The Pakistan Cricket Board (PCB) is at loggerheads with Salman Butt as the banned Test captain is not ready to accept blame for encouraging his former teammates Mohammad Aamer and Mohammad Asif to take part in spot-fixing in 2010.
Karachi: The Pakistan Cricket Board (PCB) is at loggerheads with Salman Butt as the banned Test captain is not ready to accept blame for encouraging his former teammates Mohammad Aamer and Mohammad Asif to take part in spot-fixing in 2010.
A senior official in the PCB told PTI that the board had put on hold Butt's case.
"He met with PCB officials and had requested that we take up his case for some relaxation from the International Cricket Council before his ban ends as was done in Mohammad Aamer's case," the official said.
"But so far he has not responded to a letter we sent him on February 9 in which we had told him clearly he needed to be more honest and forthright if he harbours any hope of playing cricket again," the official added.
He said the problem with Butt was that while he has admitted to have violated the ICC anti-corruption code, he was not willing to accept his role in getting Asif and Aamer to indulge in spot-fixing during the fourth Test against England at Lords in August 2010.

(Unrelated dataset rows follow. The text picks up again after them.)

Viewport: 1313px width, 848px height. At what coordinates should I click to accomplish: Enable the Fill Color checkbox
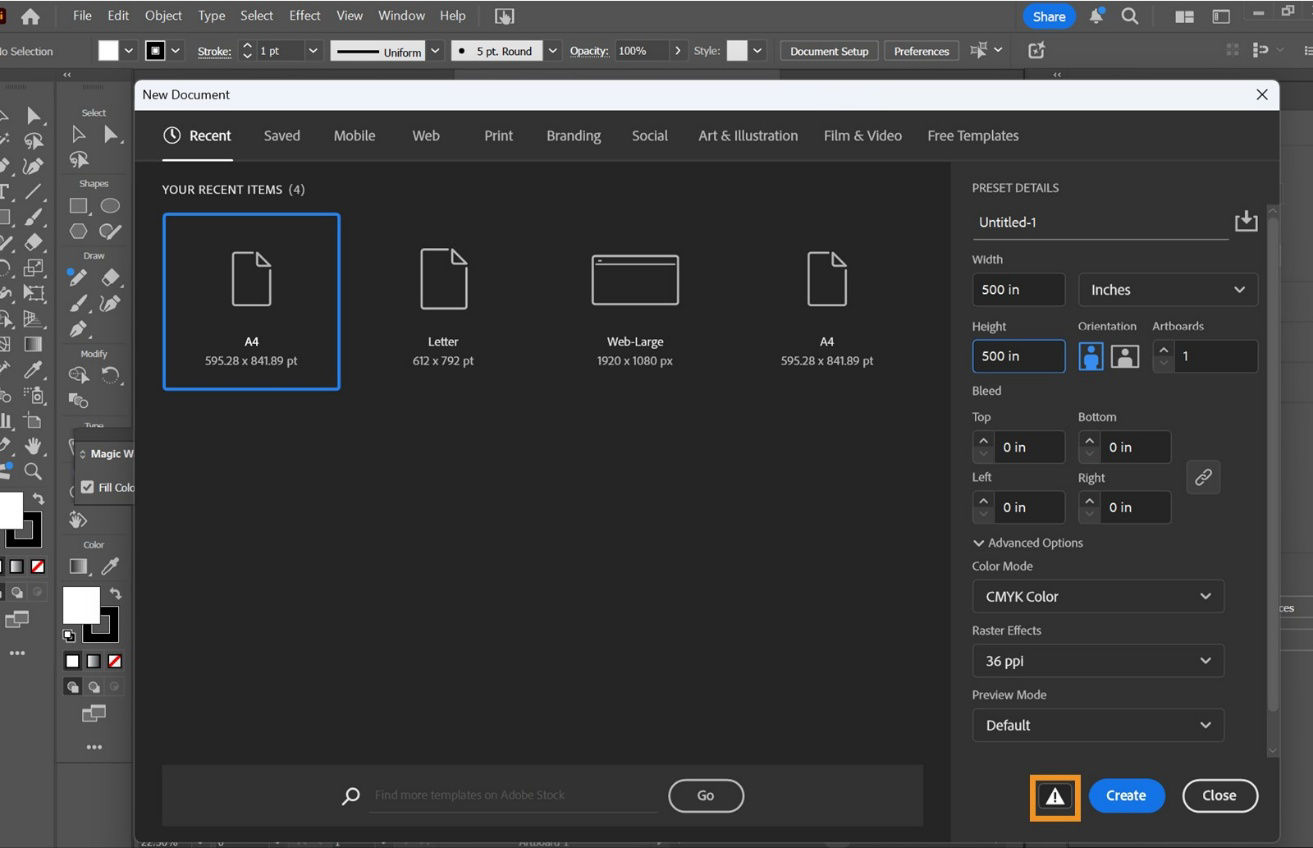[88, 487]
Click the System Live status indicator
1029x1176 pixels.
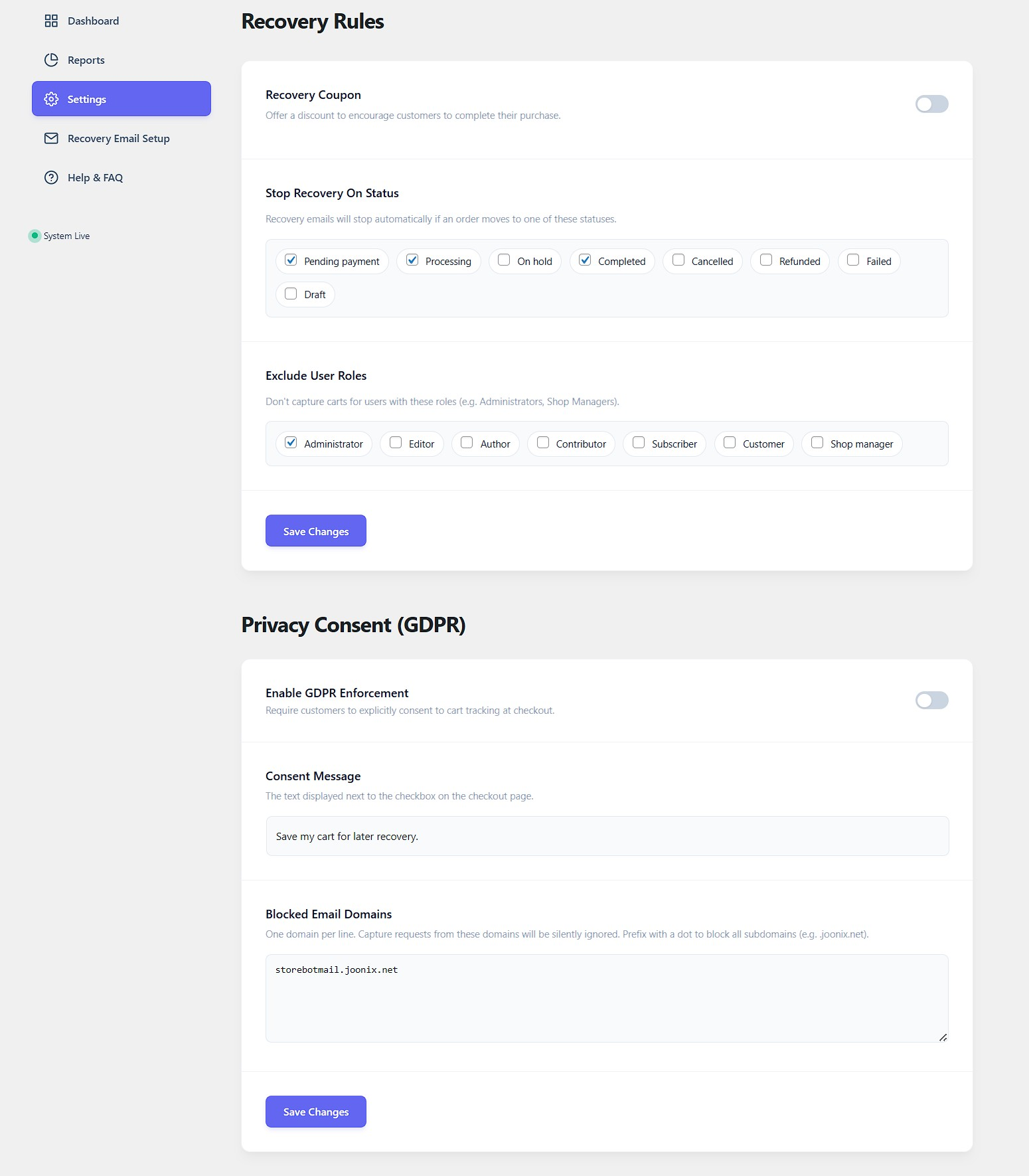click(x=35, y=236)
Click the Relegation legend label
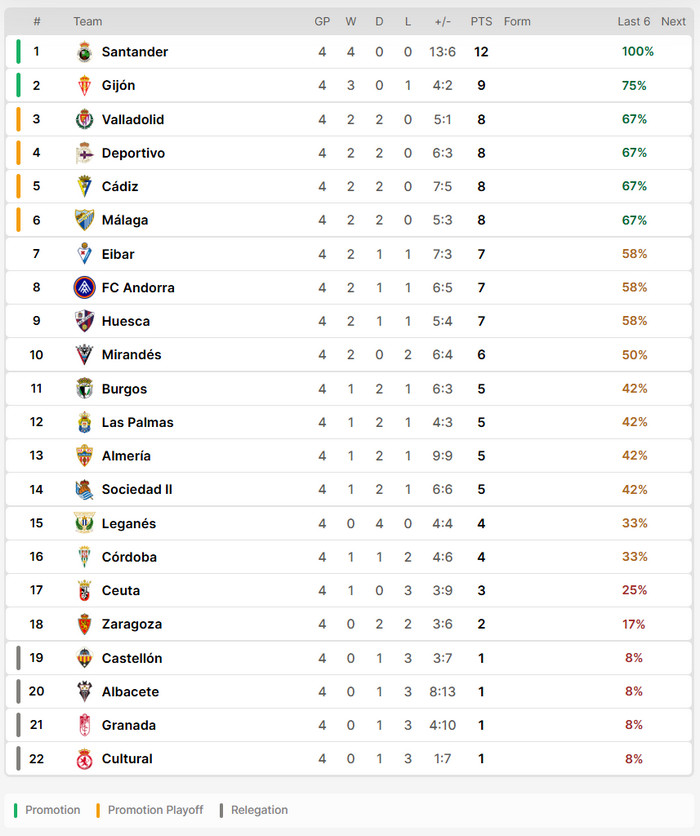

Butt, Aamer and Asif were banned for minimum five-year terms by the ICC's anti-corruption tribunal in February 2011 for spot-fixing and they later also served varying jail terms in the United Kingdom.
Aamer got some relaxation as he cooperated with the ICC and later confessed and apologised for his actions.
The PCB official made it clear that the board would not take up Butt's case unless he came clean.
"He has not responded to our letter sent in February so there is nothing much we can do."